§ **Records**:
-- Opening Marker --

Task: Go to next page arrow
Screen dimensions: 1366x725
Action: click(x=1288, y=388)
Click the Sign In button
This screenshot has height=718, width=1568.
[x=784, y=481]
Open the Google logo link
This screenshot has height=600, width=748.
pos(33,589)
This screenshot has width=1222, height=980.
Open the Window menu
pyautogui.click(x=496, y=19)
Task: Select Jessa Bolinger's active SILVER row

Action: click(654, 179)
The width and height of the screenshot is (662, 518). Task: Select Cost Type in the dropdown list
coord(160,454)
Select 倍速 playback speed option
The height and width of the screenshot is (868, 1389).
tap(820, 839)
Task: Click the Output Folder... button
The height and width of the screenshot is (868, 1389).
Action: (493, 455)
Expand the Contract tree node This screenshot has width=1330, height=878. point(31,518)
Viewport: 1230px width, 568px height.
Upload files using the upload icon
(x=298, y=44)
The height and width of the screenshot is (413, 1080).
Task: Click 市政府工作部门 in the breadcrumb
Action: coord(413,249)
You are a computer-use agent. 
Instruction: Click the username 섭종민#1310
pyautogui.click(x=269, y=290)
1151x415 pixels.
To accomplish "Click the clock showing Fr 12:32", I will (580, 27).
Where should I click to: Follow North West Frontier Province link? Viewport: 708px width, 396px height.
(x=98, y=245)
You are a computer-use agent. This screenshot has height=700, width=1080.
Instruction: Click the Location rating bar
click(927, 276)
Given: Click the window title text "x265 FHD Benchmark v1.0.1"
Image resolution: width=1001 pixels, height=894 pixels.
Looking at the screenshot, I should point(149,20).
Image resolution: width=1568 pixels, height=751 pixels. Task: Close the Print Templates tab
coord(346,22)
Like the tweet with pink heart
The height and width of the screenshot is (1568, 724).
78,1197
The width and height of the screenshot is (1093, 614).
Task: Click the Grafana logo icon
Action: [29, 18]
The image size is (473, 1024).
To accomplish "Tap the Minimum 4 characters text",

-- Closing Marker --

Scan the material above. Return every line containing the string "computer".

You are a computer-use agent. 
You are a computer-use agent. This screenshot has height=700, width=1080.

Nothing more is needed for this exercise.